68 Vt. 516 | Vt. | 1896
The referee reports that the defendant purchased of the plaintiff a quantity of maple sugar, and agreed to pay for it in confectionery, to be delivered to the plaintiff at South Londonderry, at such times and in such quantities as the plaintiff should thereafter order. It is also found, in regard to certain shipments of confectionery, that the price and quality of the goods were satisfactory to the plaintiff.
In this state, an agreement to pay in specific articles is presumed to have been intended for the benefit of the debtor, and is held to entitle him to make payment either in the property named or in cash. But if the obligation is not met when due this option is lost, and the debtor must then make payment in money at the price fixed. The demand is after-wards treated in.every respect as if it had always been payable in money, except as regards negotiability in cases where the obligation is in the form of a note. Chip, on Con. 35 ; Wilkins v. Stevens, 8 Vt. 214; Perry v. Smith, 22 Vt. 301; Kent v. Bowker, 38 Vt. 148.
In this case, Batchelder’s failure to fill the order sent in May was a breach of the contract as regards the time of payment, and the unsatisfied balance thereupon became payable in money.

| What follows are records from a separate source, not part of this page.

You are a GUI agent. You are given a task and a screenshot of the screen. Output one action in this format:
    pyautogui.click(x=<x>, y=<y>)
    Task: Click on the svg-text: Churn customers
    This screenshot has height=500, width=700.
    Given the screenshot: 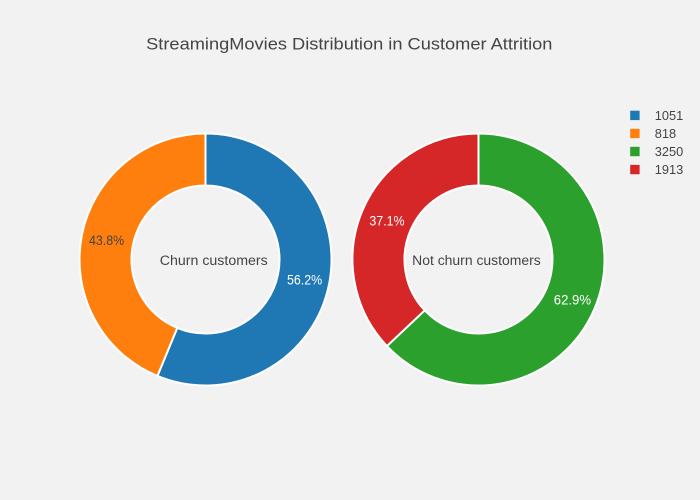 What is the action you would take?
    pyautogui.click(x=214, y=260)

It was of course competent for the parties, by a sufficient agreement, to reinstate the contract in its original terms; but the ordering of another bill of goods upon the solicitation of the defendant, without any accompanying expression of intention, was not sufficient to accomplish this. It had no more effect than asimilar transaction would have had in the case of an ordinary note. The obligation having become payable in money, the plaintiff could accept part payment in goods at his pleasure, and still require that further payment be made in money.
Judgment reversed and judgment for plaintiff.